Great, no (or less) space wasted, then! I will have a filesystem that's composed mostly of metadata blocks, if I understand correctly. Will this create any problem? 

>    So, if you want to use some form of redundancy (e.g. RAID-1), then
> that's great, and you need to do nothing unusual. However, if you
> want
> to maximise space usage at the expense of robustness in a device
> failure, then you need to ensure that you only keep one copy of your
> data. This will mean that you should format the filesystem with the
> -m
> single option.

That's a very clever suggestion, I'm preparing a test server right now: going to use the -m single option. Any other suggestion regarding format options?

pagesize? leafsize?

> > XFS has a minimum block size of 512, but BTRFS is more modern and,
> > given the fact that is able to handle indexes on his own, it could
> > help us speed up file operations (could it?)
> 
>    Not sure what you mean by "handle indexes on its own". XFS will
> have its own set of indexes and file metadata -- it wouldn't be much
> of a filesystem if it didn't.

Yes, you are perfectly right; I tough that recreating a tree like /d/u/m/m/y/ to store "dummy" would have been redundant since the whole filesystem is based on trees - I don't have to "ls" directories, we are using php to write and read files, I will have to find a "compromise" between levels of directories and number of files in each one of them.
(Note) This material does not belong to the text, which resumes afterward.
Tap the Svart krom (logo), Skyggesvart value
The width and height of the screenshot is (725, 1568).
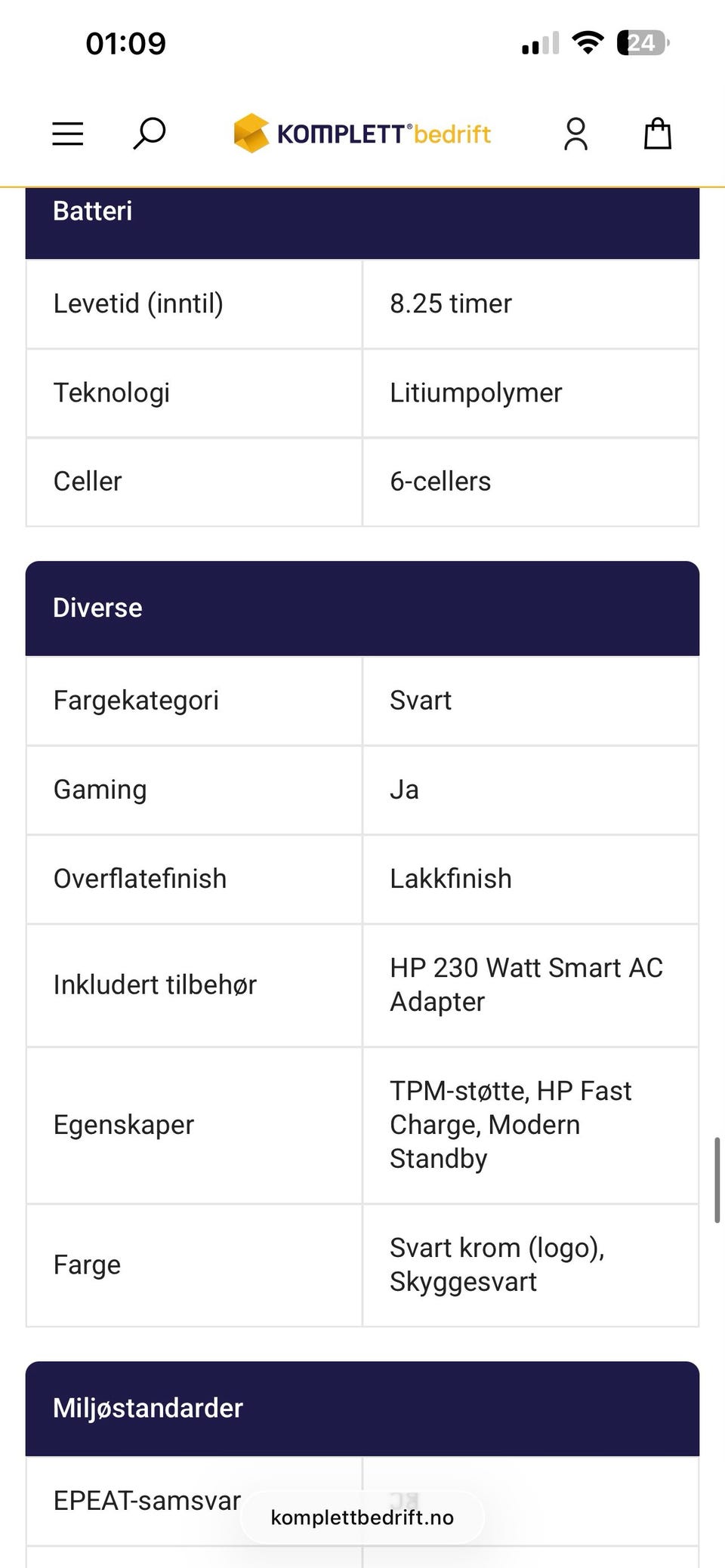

May I ask you about compression? Would you use it in the scenario I described?

Thank you for your help!

^ permalink raw reply	[flat|nested] 14+ messages in thread

* Re: btrfs and 1 billion small files
  2012-05-07 11:15     ` Alessio Focardi
@ 2012-05-07 11:39       ` Hugo Mills
  2012-05-07 12:19         ` Johannes Hirte
  0 siblings, 1 reply; 14+ messages in thread
From: Hugo Mills @ 2012-05-07 11:39 UTC (permalink / raw)
  To: Alessio Focardi; +Cc: linux-btrfs

[-- Attachment #1: Type: text/plain, Size: 3475 bytes --]

On Mon, May 07, 2012 at 01:15:26PM +0200, Alessio Focardi wrote:
> > This is a lot more compact (as you can have several files' data in a
> > single block), but by default will write two copies of each file,
> > even
> > on a single disk.
> 
> Great, no (or less) space wasted, then!
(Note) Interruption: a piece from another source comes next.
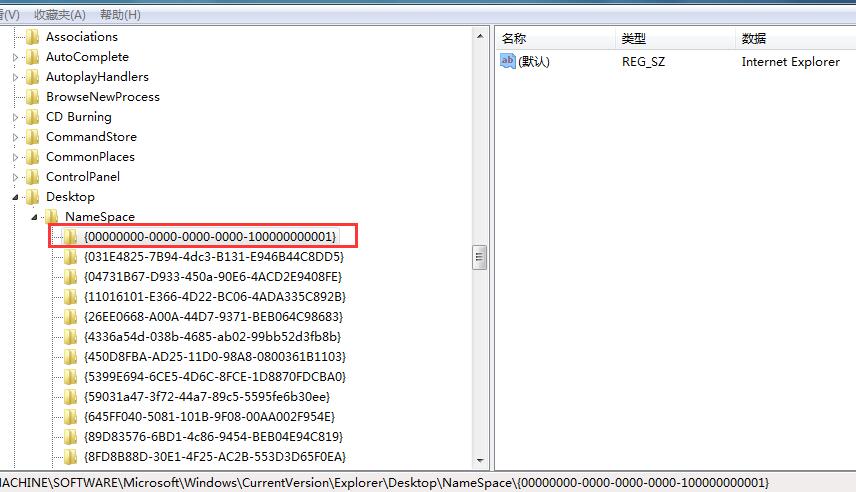Select the {450D8FBA-AD25-11D0-98A8-0800361B1103} key
This screenshot has height=492, width=856.
(x=215, y=357)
   Less space wasted -- you will still have empty bytes left at the
end(*) of most metadata blocks, but you will definitely be packing in
storage far more densely than otherwise.

(*) Actually, the middle, but let's ignore that here.

> I will have a filesystem that's composed mostly of metadata blocks,
> if I understand correctly. Will this create any problem?

   Not that I'm aware of -- but you probably need to run proper tests
of your likely behaviour just to see what it'll be like.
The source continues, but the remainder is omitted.